Individuals with intellectual disabilities are being rejected for organ transplants frequently enough that "their rights are a rapidly emerging ethical issue in this corner of medicine," Lenny Bernstein writes for the Washington Post's "To Your Health."
According to Bernstein, while more transplants were provided in the United States in 2016 than any previous year, available organs are still in short supply, and there are more than 118,000 U.S. residents waiting for a transplant. Many of the people waiting for an organ have to wait for several years, and 22 people die each day waiting for a transplant, Bernstein writes.
Transplant teams' wide discretion in assessing candidates
According to experts, "Deciding who is eligible for an organ can be a wrenching process for the transplant teams at each medical center," Bernstein writes.
In addition to medical issues, the 815 transplant teams in the United States review several other factors that could influence the transplant's success, including alcohol use, smoking habits, family support, ability to pay medical bills, and the patient's likelihood of being able to adhere to medications. However, aside from some regulations in the Americans With Disabilities Act (ADA), transplant teams have autonomy to decide how to account for neurocognitive disabilities, such as autism, when making a determination.
As a result, some transplant teams consider psychological and mental conditions heavily while others do not, Bernstein reports. For instance, a 2008 survey of 50 pediatric heart, kidney, and liver transplant programs found that 39 percent rarely or never considered neurodevelopmental delays when determining transplant eligibility, while 43 percent always or usually did. The researchers wrote, "It does appear that the programs use this psychosocial criterion to distinguish among candidates, although consensus does not exist within the field to guide its usage."
And while experts have cautioned that individual decisions are often more complex than they appear—given that transplant teams see personal information that isn't available to bystanders—"human bias is inevitable," Bernstein writes. For instance, in one ongoing study, researchers are assessing adult and pediatric transplant programs, and they've already found significant differences in eligibility decisions based on genetic disorders, such as Down syndrome, and intellectual disabilities—as well as on factors like HIV status and immigration status.
Despite the potential for bias, Bernstein notes that available data show people with intellectual disabilities generally do as well as non-disabled transplant patients after surgery.
Legislative and policy efforts
According to Bernstein, lawmakers at the state and federal level have recently started to pay more attention to this potential for bias in organ transplants for patients with intellectual disabilities.
Last October, 30 members of Congress in a letter to HHS' Office for Civil Rights asked for the office to issue instructions stating that discrimination in organ transplantation violates the ADA. The lawmakers also want the agency to specify that transplant teams should account for the support system an individual with disabilities has when assessing whether the individual will be able to follow a postoperative care regimen—a factor that many transplant teams currently take into consideration when evaluating a potential patient, Bernstein writes.
In a statement, an HHS spokesperson said the agency is working "to clarify the obligations of covered entities participating in the transplant process and to provide equal access to their programs to individuals with disabilities."
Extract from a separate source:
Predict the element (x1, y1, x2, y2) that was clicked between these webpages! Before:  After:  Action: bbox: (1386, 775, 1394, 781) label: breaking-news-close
According to Bernstein, lawmakers in four states have approved legislation that includes similar regulations. And Pennsylvania Sen. John Sabatina (D) has introduced legislation aimed at banning discrimination in transplant decisions. That proposed law, Bernstein writes, is called "Paul's Law," named after a young man, Paul Corby, who was recently denied a heart transplant in part because of his autism diagnosis.
Comments
Samantha Crane, director of public policy for the Autistic Self Advocacy Network, said people with intellectual disabilities have to fight the bias that their lives are somehow less meaningful than the lives of non-disabled people—a bias that she said can tie into transplant decisions. "[People have] often been steeped in a very medicalized view of disability, in which they see people with disability having a lower quality of life," Crane said. "And that's not true."
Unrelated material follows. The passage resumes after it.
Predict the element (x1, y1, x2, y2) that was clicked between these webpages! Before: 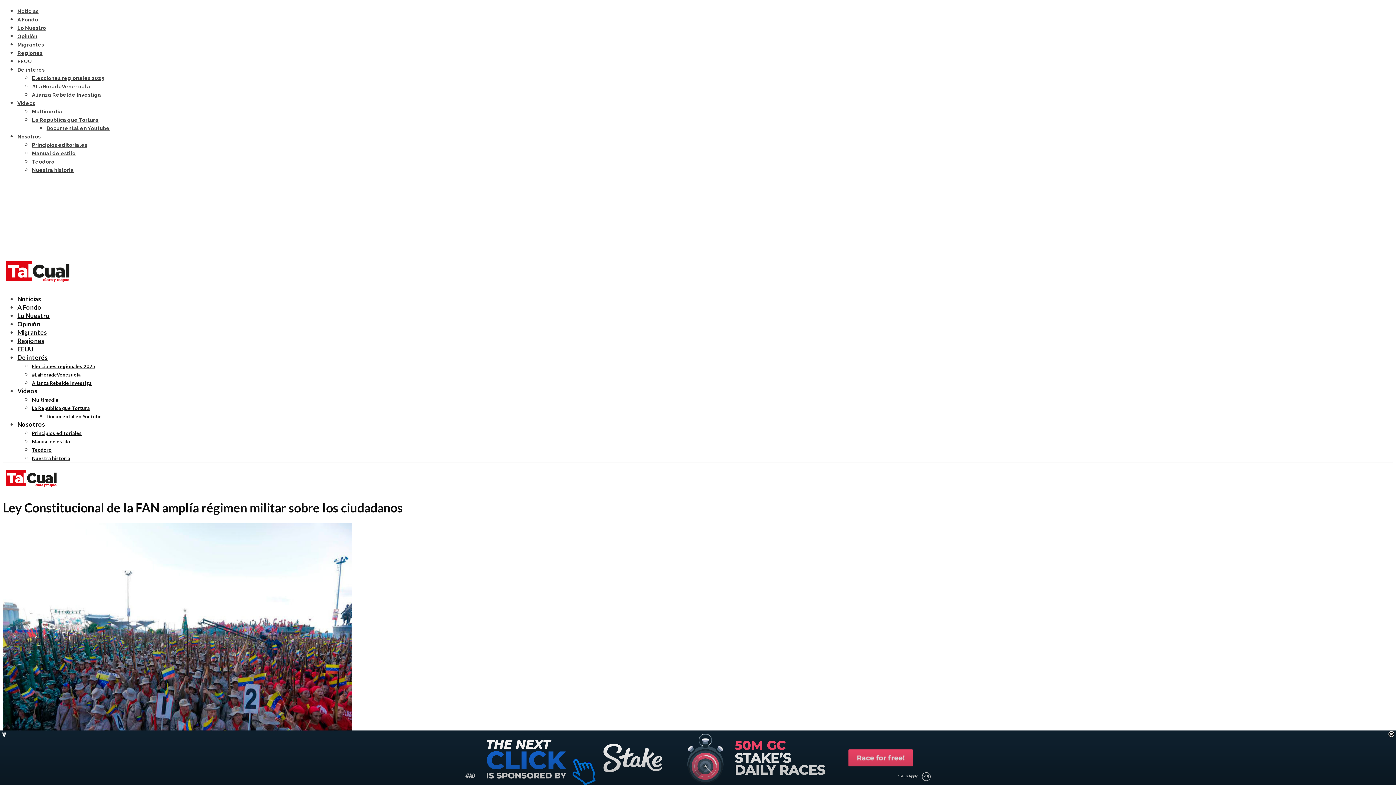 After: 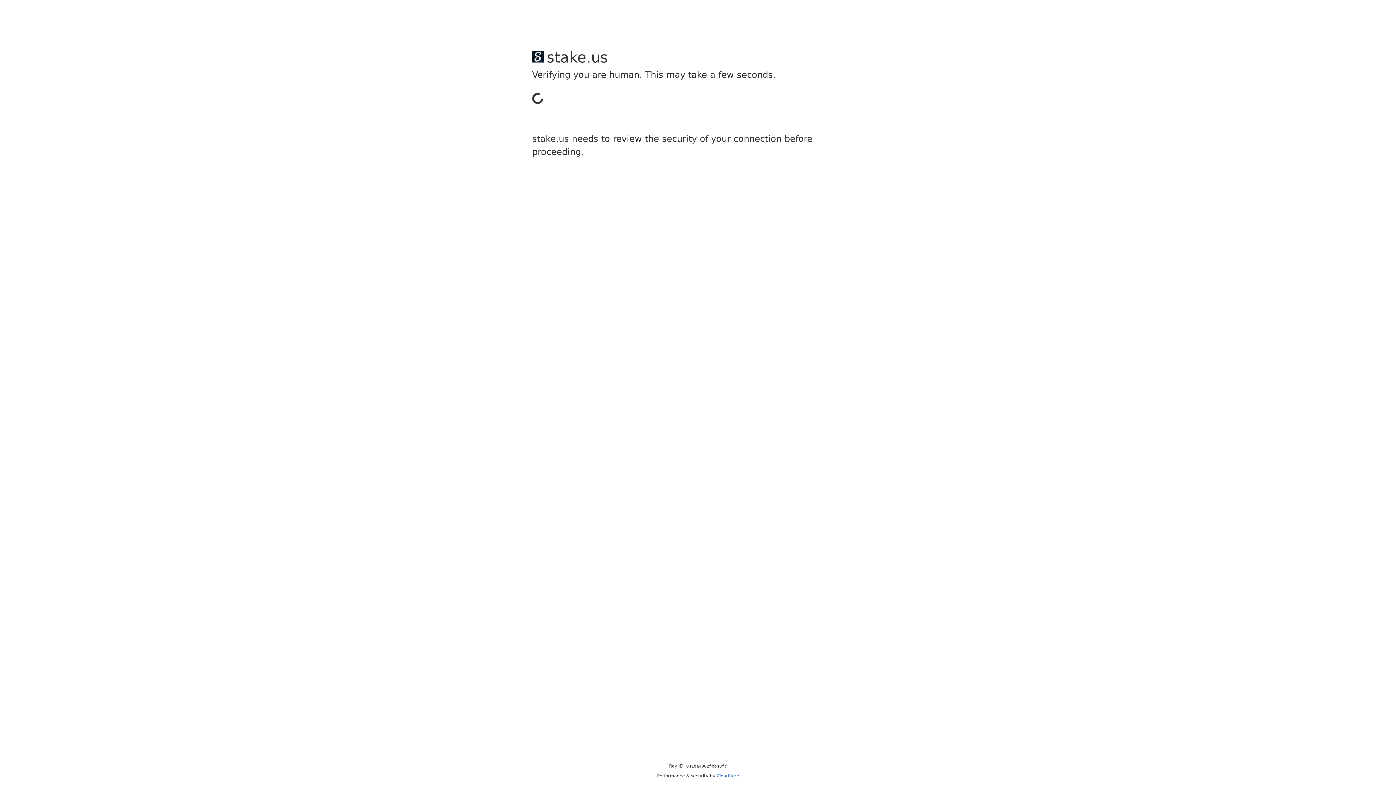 Action: bbox: (17, 336, 44, 344) label: Regiones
Separately, Scott Halpern, an ethicist at the University of Pennsylvania medical center that denied Corby's transplant request, said, "As a society, we want individual transplant centers to maintain discretion about putting people on their list or not." However, he added, "Having said that, the current system lacks the accountability that we might wish it to have. There are virtually no checks and balances on the decisions that transplant centers make" (Bernstein, "To Your Health," Washington Post, 3/4).